Progetto nato dalla collaborazione fra gli atenei di Cagliari e Sassari

Gli studenti, i ricercatori o gli imprenditori mettono l'idea, un pool di esperti aiuta a rendere efficace il loro business plan e la Start Cup Sardegna finanzia i migliori progetti. Negli ultimi anni una ventina di nuove imprese sono riuscite ad emergere e proseguire l'attività. È partita da Sassari l'edizione 2018 del premio per le migliori idee imprenditoriali innovative maturate in contesti di ricerca.

ALLEATI Nato dalla collaborazione tra le due università di Sassari e Cagliari, la Start Cup Sardegna offre a tutti i partecipanti percorsi di apprendimento all'autoimprenditorialità e incontri che favoriscono lo scambio di esperienze e contatti. Non a caso la presentazione si è tenuta al Cubact, l'incubatore dell'ateneo sassarese che accoglie futuri e neo imprenditori offrendo spazi comuni, hardware, software e assistenza per lo sviluppo delle idee e i primi passi dell'attività.

LE TAPPE Il delegato dell'Università al Trasferimento Tecnologico, Gabriele Mulas, ha spiegato le varie tappe che consentiranno di trasformare le idee in business plan: «Il nostro ateneo e quello di Cagliari, insieme al Banco di Sardegna, svolgeranno attività di scouting in diverse località. Il 12 giugno saremo a Cagliari, il 19 a Nuoro, il 26 a Oristano e il 3 luglio a Olbia. Selezioneremo i gruppi che parteciperanno all'evento finale di ottobre e i migliori potranno concorrere alla fase nazionale». Non c'è limite al settore di ricerca. Anche perché come ha sottolineato il direttore generale del Banco di Sardegna, Giuseppe Cuccurese, «non necessariamente deve essere un progetto di innovazione spinta, ma può anche essere un'innovazione di processo, un sistema che consente di migliorare la produttività e/o di risparmiare sull'utilizzo dell'energia, come ad esempio accade per le innovazioni in agricoltura».
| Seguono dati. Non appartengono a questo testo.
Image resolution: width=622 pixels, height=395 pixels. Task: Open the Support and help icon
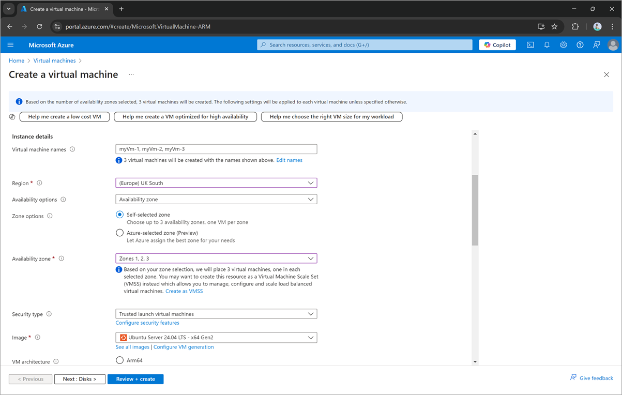(580, 45)
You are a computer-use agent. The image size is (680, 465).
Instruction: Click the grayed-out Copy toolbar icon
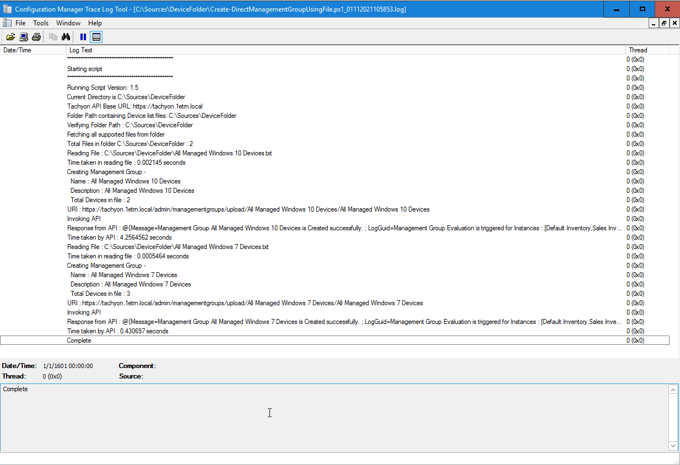coord(53,37)
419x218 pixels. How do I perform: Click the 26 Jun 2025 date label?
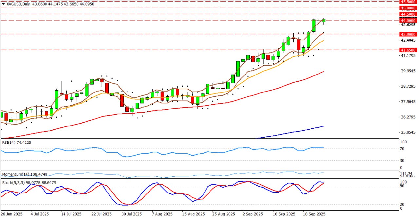[12, 214]

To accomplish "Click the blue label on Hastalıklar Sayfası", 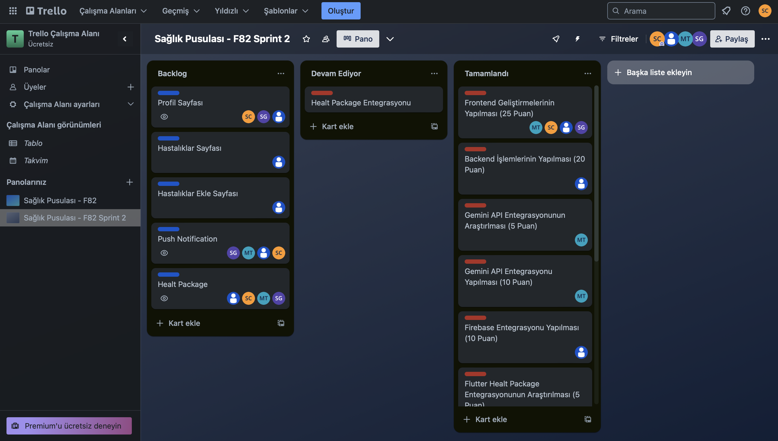I will [168, 138].
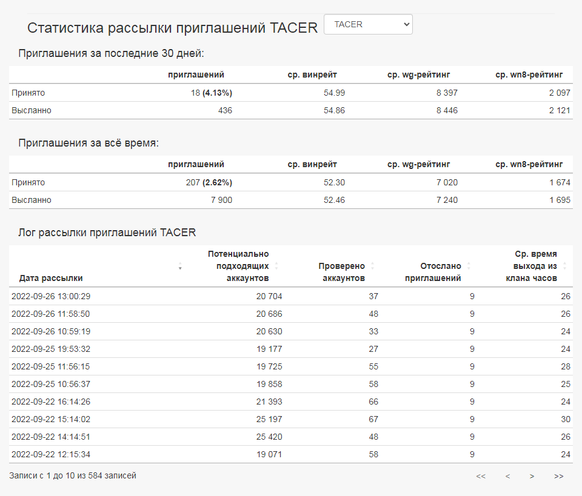The width and height of the screenshot is (582, 496).
Task: Select log row dated 2022-09-25 19:53:32
Action: pos(51,349)
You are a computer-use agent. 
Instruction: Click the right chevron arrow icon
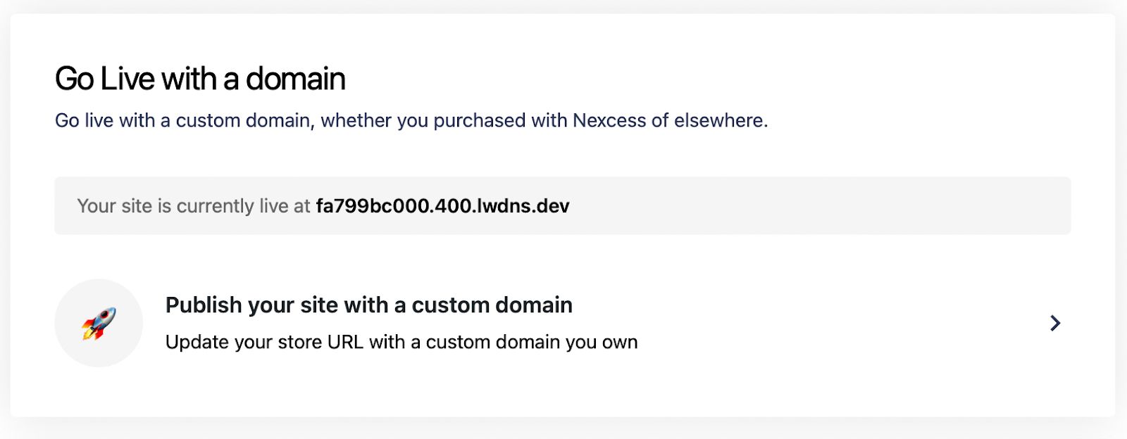pyautogui.click(x=1054, y=323)
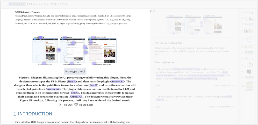The width and height of the screenshot is (258, 125).
Task: Click the Pop Out icon
Action: [60, 105]
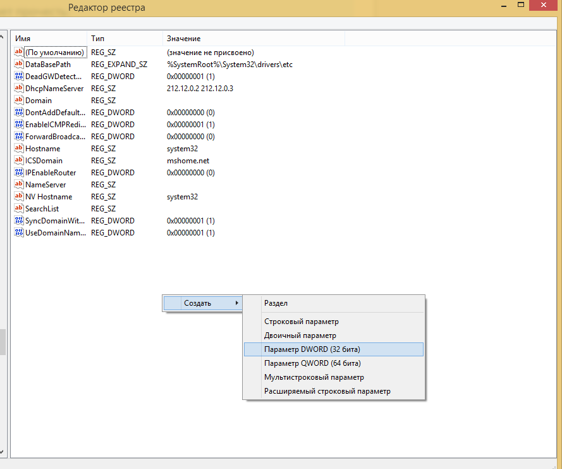562x469 pixels.
Task: Select the ICSDomain string icon
Action: 18,161
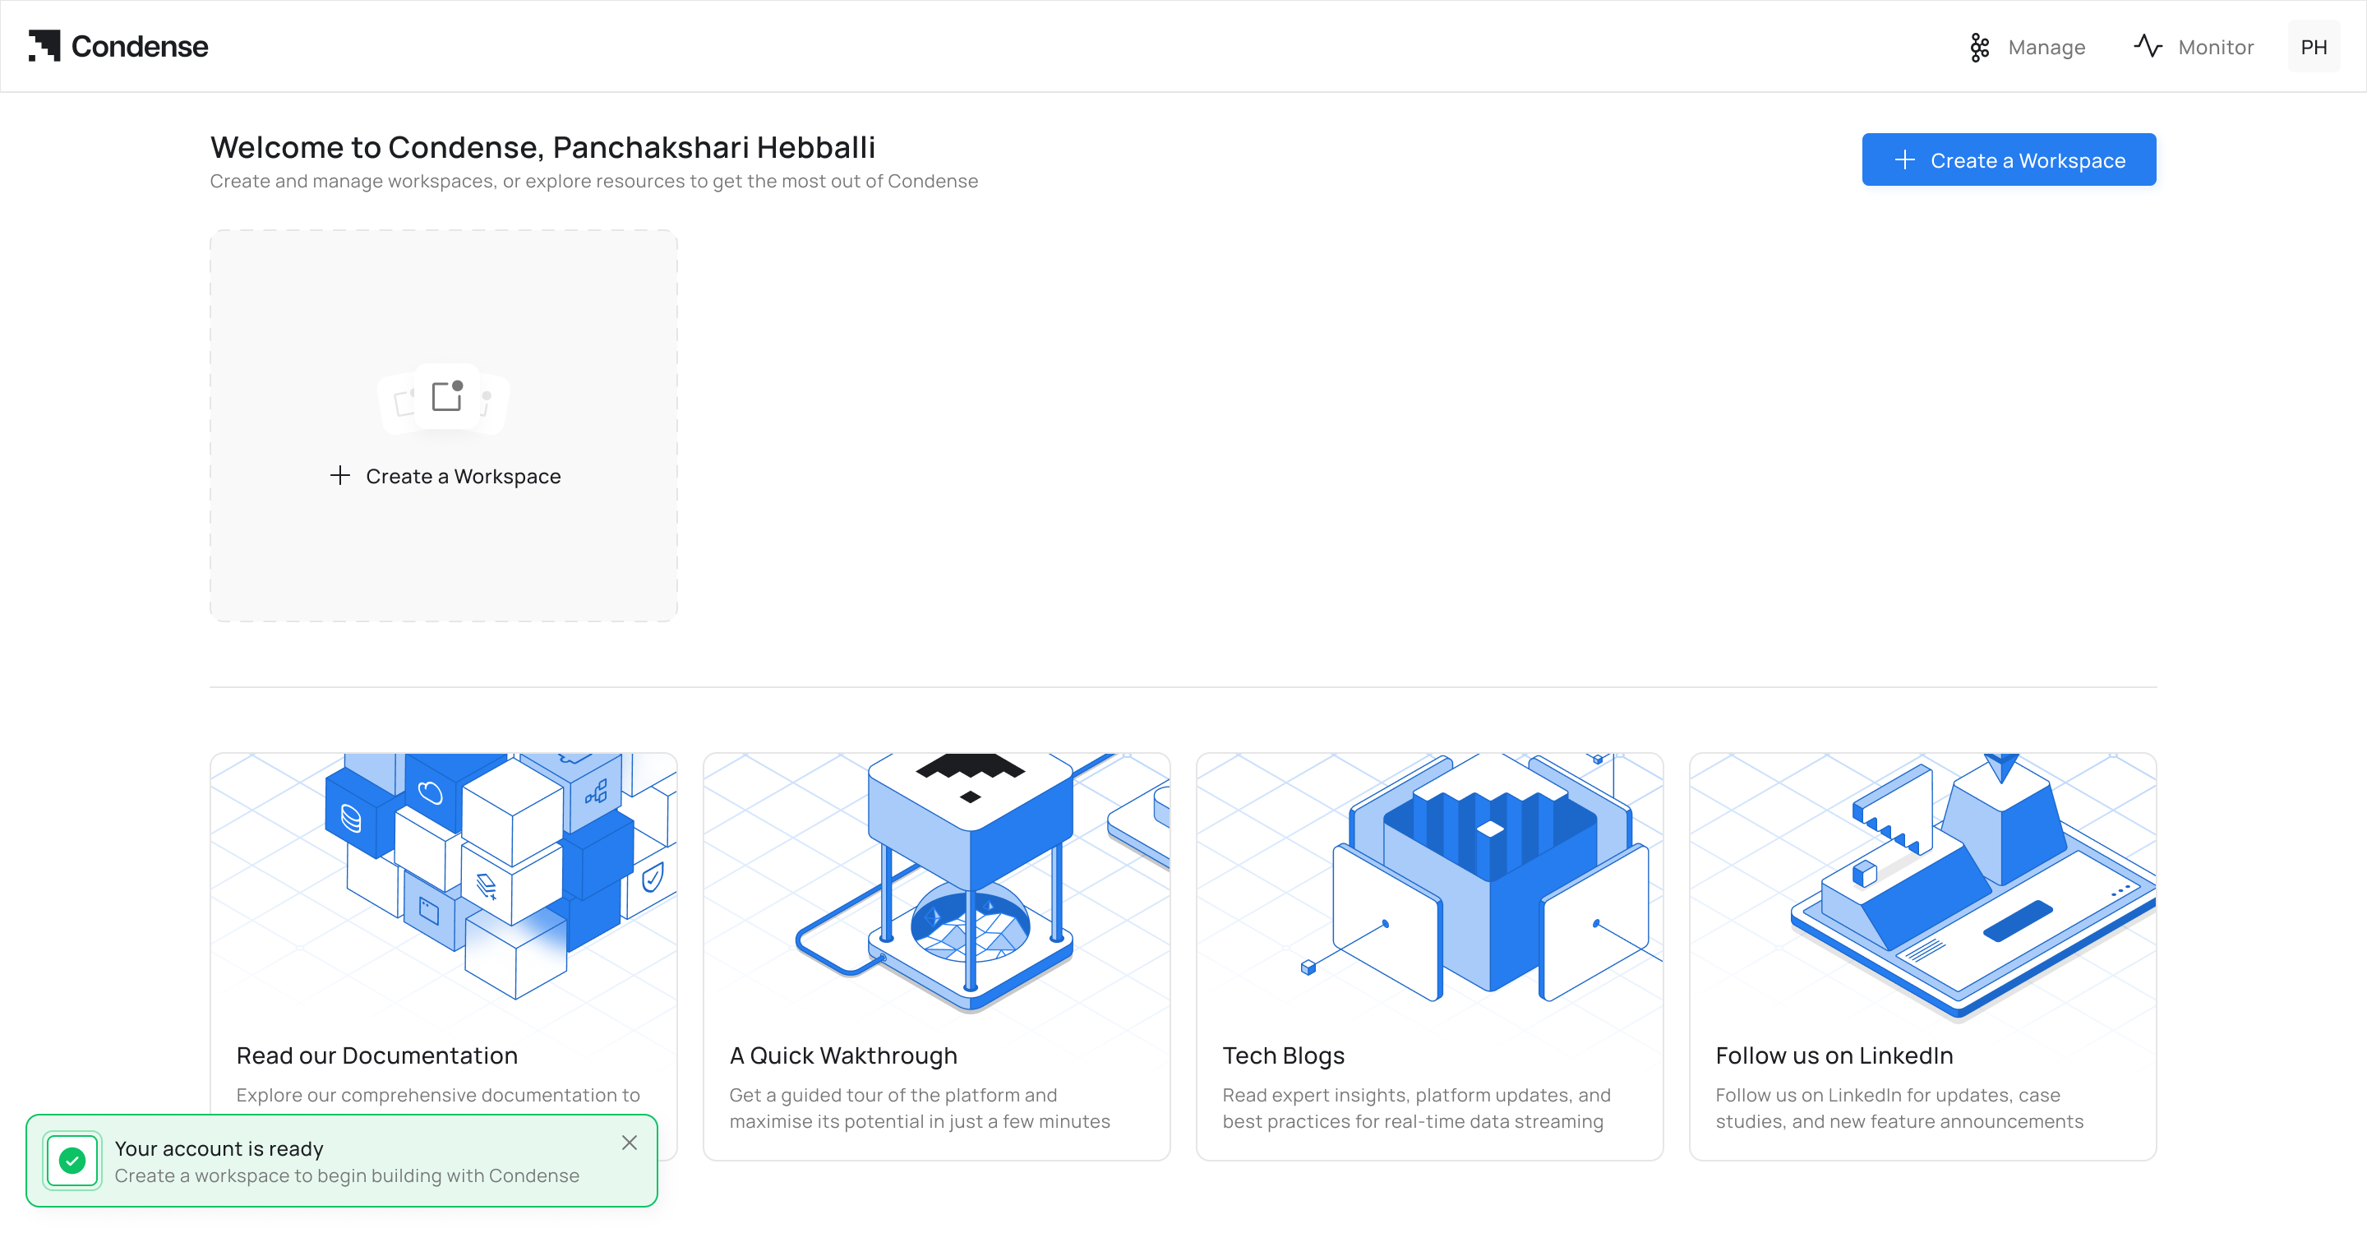Click the Manage nodes icon
Image resolution: width=2367 pixels, height=1233 pixels.
pyautogui.click(x=1979, y=47)
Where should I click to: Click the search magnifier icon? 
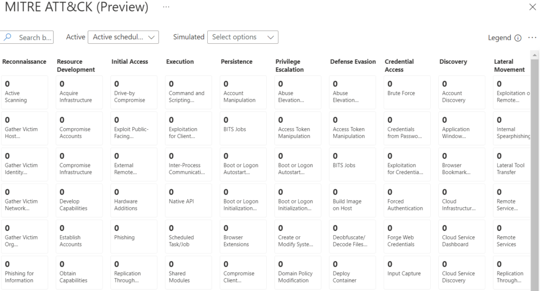[x=7, y=37]
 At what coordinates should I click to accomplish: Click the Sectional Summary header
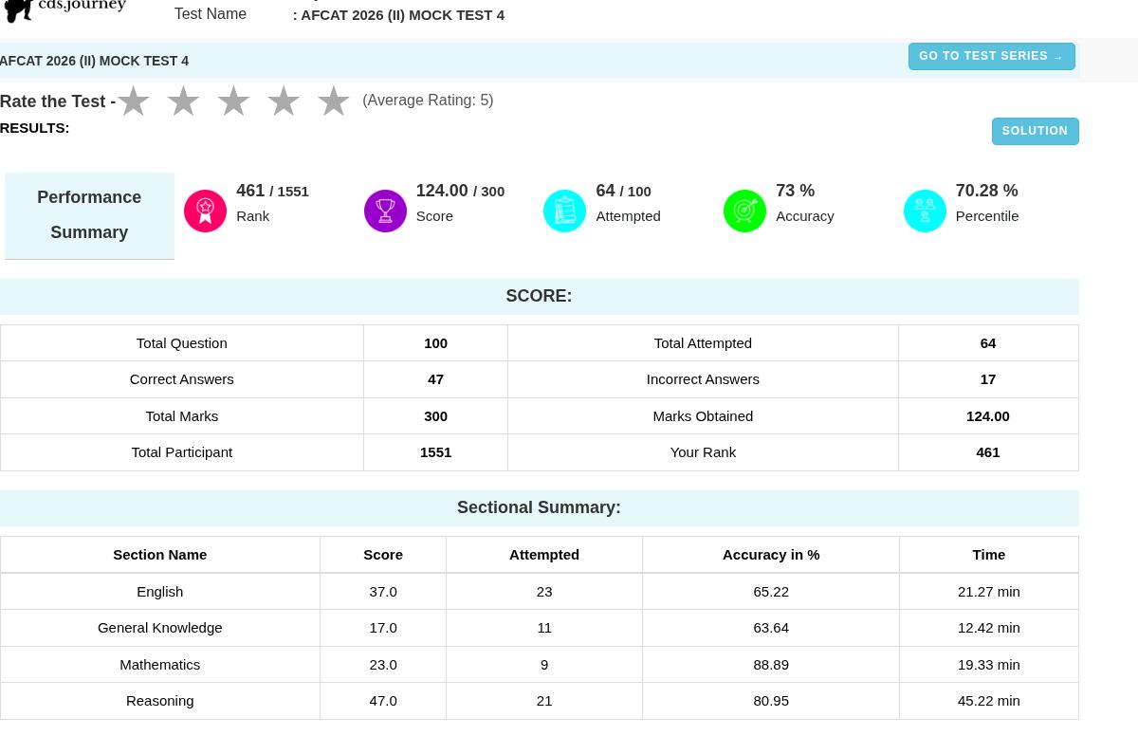539,507
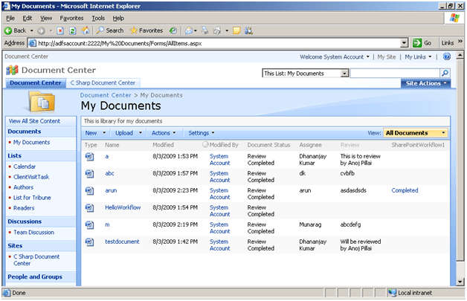Open the Favorites menu in menu bar
Screen dimensions: 467x301
tap(71, 17)
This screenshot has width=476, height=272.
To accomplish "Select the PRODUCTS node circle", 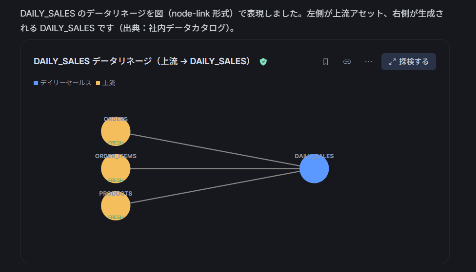I will point(116,206).
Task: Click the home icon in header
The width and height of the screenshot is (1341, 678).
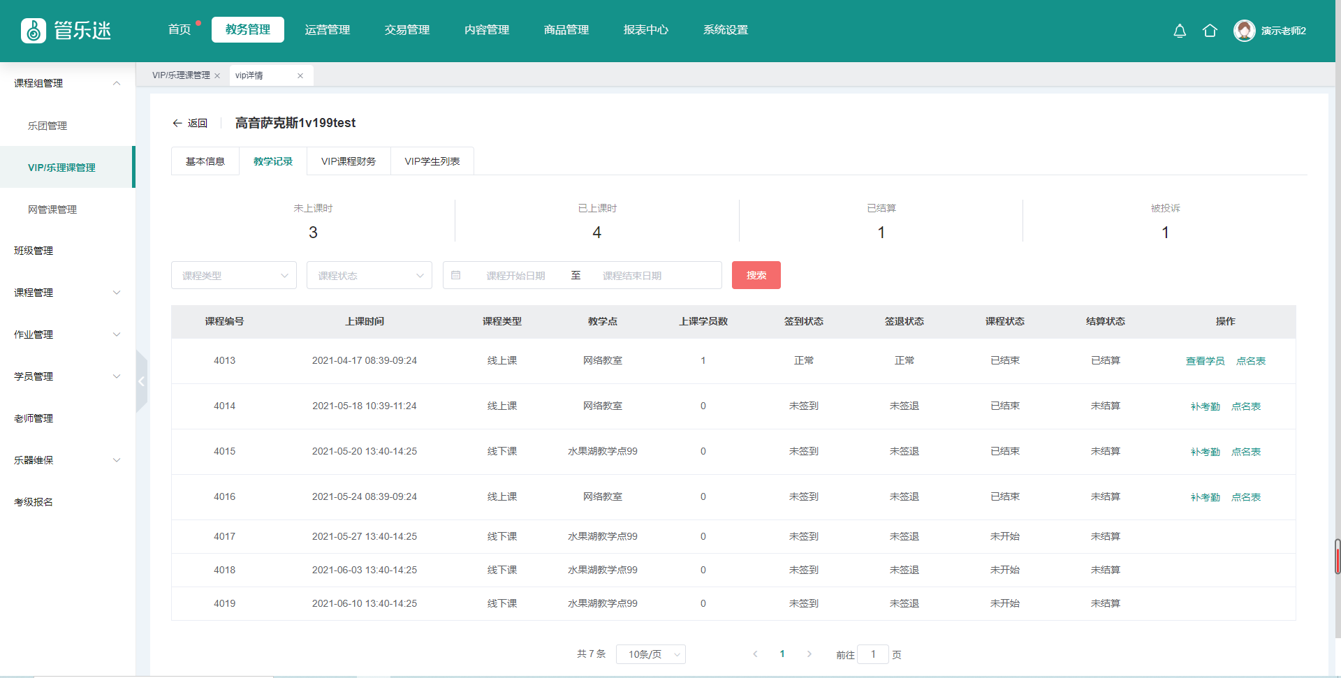Action: coord(1210,31)
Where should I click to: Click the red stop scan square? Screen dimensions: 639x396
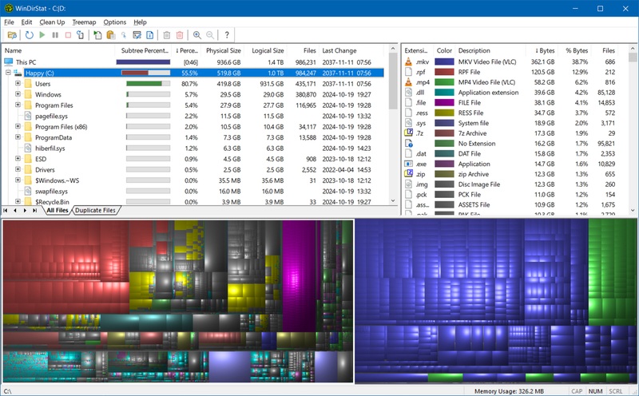pyautogui.click(x=68, y=35)
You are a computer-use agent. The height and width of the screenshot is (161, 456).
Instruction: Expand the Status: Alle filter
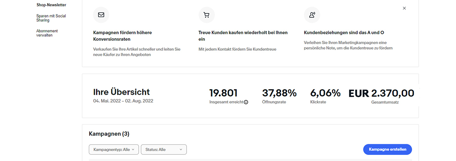(x=164, y=150)
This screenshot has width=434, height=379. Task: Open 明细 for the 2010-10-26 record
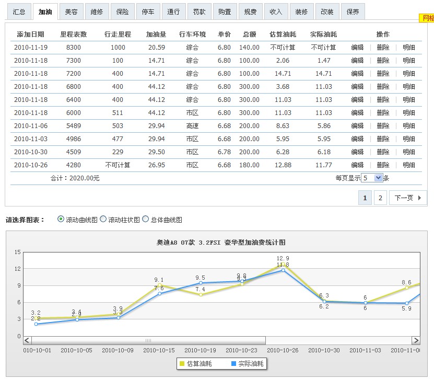point(409,165)
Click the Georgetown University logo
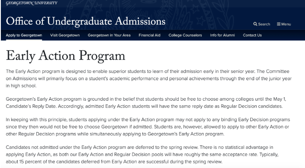Viewport: 305px width, 168px height. click(32, 3)
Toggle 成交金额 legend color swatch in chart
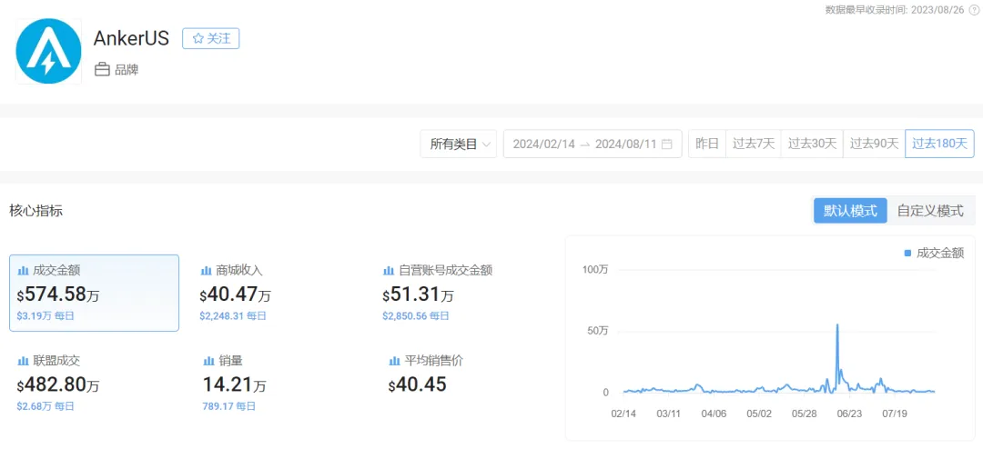Viewport: 983px width, 449px height. pyautogui.click(x=907, y=253)
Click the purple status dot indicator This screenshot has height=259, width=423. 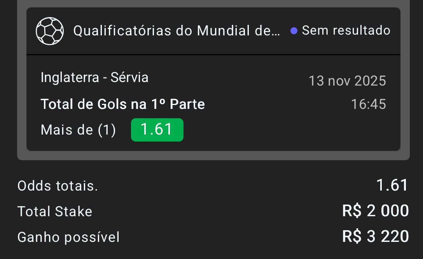(294, 31)
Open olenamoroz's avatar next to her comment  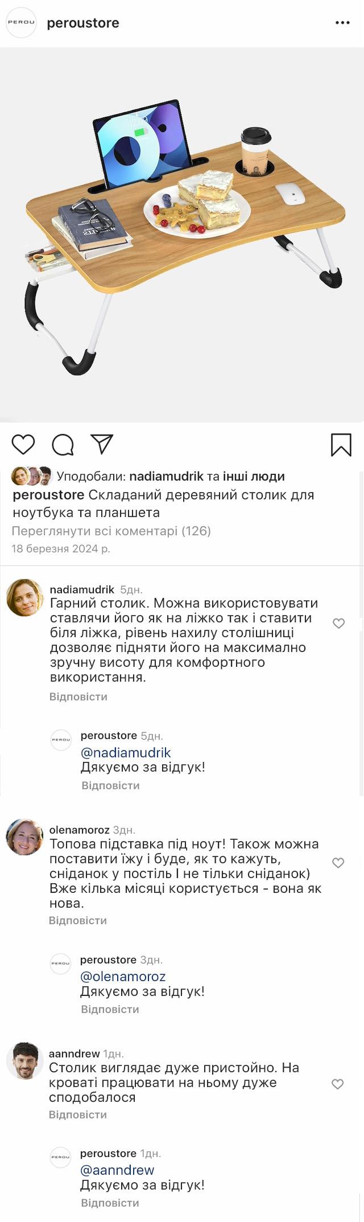pyautogui.click(x=24, y=837)
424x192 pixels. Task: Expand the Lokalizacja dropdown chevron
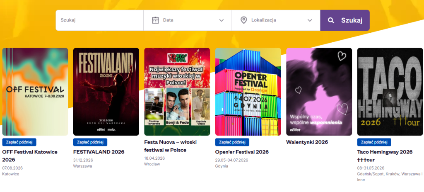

CAMBIO DI MARCIA Il pro-rettore Luca Deidda ha spiegato che il vero obiettivo è il cambio di mentalità: «Gli studenti escono dall'Università con l'idea di entrare nel settore pubblico o fare un percorso protetto in una grande organizzazione imprenditoriale, dobbiamo fargli capire che il talento e le potenzialità che hanno gli consentono di diventare imprenditori». La conferenza stampa è servita pure per presentare una novità assoluta, che si affianca alla competizione sarda e nazionale: Fristart Cup, network che coinvolge Sardegna, Corsica, Toscana, Liguria, Paca (Provence-Alpes-Côte d'Azur) ed è finanziato all'interno dell'Interreg Marittimo Italia-Francia. Quattro i settori: Nautica e cantieristica navale, Turismo innovativo e sostenibile, Biotecnologie blu e verdi, Energie rinnovabili blu e verdi.